Week Three: Obstacles of Freedom

In the Holy Father’s own words: 

Women will increasingly play a part in the solution of the serious problems of the future: leisure time, the quality of life, migration, social services, euthanasia, drugs, health care, the ecology, etc. In all these areas a greater presence of women in society will prove most valuable, for it will help to manifest the contradictions present when society is organized solely according to the criteria of efficiency and productivity, and it will force systems to be redesigned in a way which favours the processes of humanization which mark the “civilization of love.”

John Paul II avoids two extremes when it comes to the role women play in the world. On the one hand, he avoids the extreme that says biological motherhood, while of singular importance, is the only aspect of woman that gives her life meaning and value. Strong women, wives, and mothers are crucial in the home, but women are also desperately needed in the public square. He not only acknowledges this reality but encourages the feminine genius to be present “increasingly” and “in all areas.”  The ideals of Catholic Social Teaching will become a reality in the public square only if feminine complementarity is there to guard it.

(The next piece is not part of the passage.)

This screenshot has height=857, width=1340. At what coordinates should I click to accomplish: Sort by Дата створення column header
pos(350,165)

In reading and studying Chapter 3, I was struck by three questions that must be considered if Catholic Social Teaching principles are going to be applied properly: 

  • Does it serve the good of the human person
  • Does it serve the “common good?
  • Does it proclaim the Gospel in its service? (The first two criteria seem to grant the third.)

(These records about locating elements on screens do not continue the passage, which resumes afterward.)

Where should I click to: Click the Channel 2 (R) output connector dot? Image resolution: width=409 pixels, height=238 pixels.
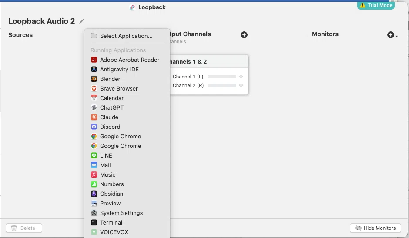(x=241, y=85)
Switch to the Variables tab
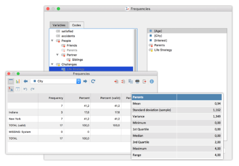 point(59,25)
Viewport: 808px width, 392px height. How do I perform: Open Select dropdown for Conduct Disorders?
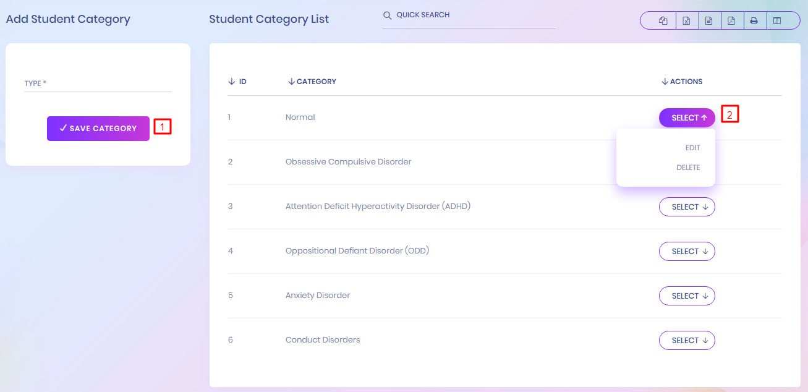(687, 341)
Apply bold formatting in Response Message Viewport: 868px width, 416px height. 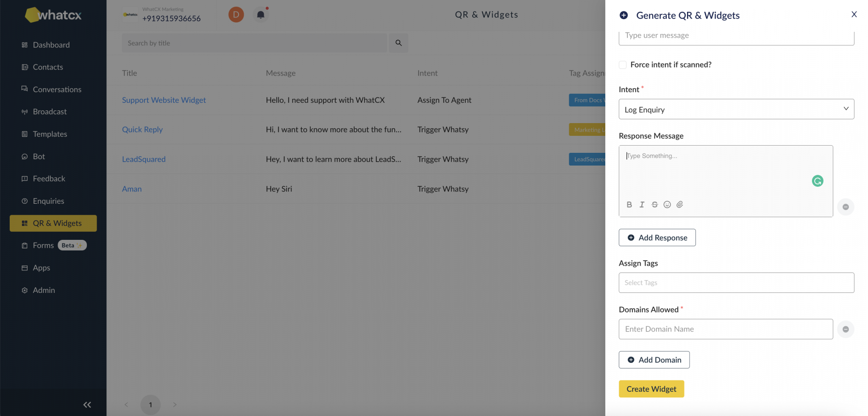click(629, 204)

Emily Stimpson Chapman writes in Chapter 3, “When seen through this lens, it becomes more understandable why John Paul II devoted so much time to combating discrimination against women. Social movements that seek to deny the importance of motherhood or that limit women’s professional contributions inhibit the full flourishing of the feminine genius. These social movements are bad for both individual women and society, not simply politically or economically but spiritually.”

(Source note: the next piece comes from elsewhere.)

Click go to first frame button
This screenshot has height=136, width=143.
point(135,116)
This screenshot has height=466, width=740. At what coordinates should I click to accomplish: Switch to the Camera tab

What John Paul II helps us to realize when we look at the various expressions of the culture of death, for example, abortion is that its prevalence and acceptance is a political symptom of what is fundamentally an anthropological problem. He understood the urgent need for the feminine genius as the spiritual and cultural “solution” to the political and economic. 

Pray on it: Do I allow for “holy interruptions” in my day? Do I consistently choose the “personal” and “particular” as opposed to the “productive” and “efficient?” Does my presence elevate the humanity of my environments?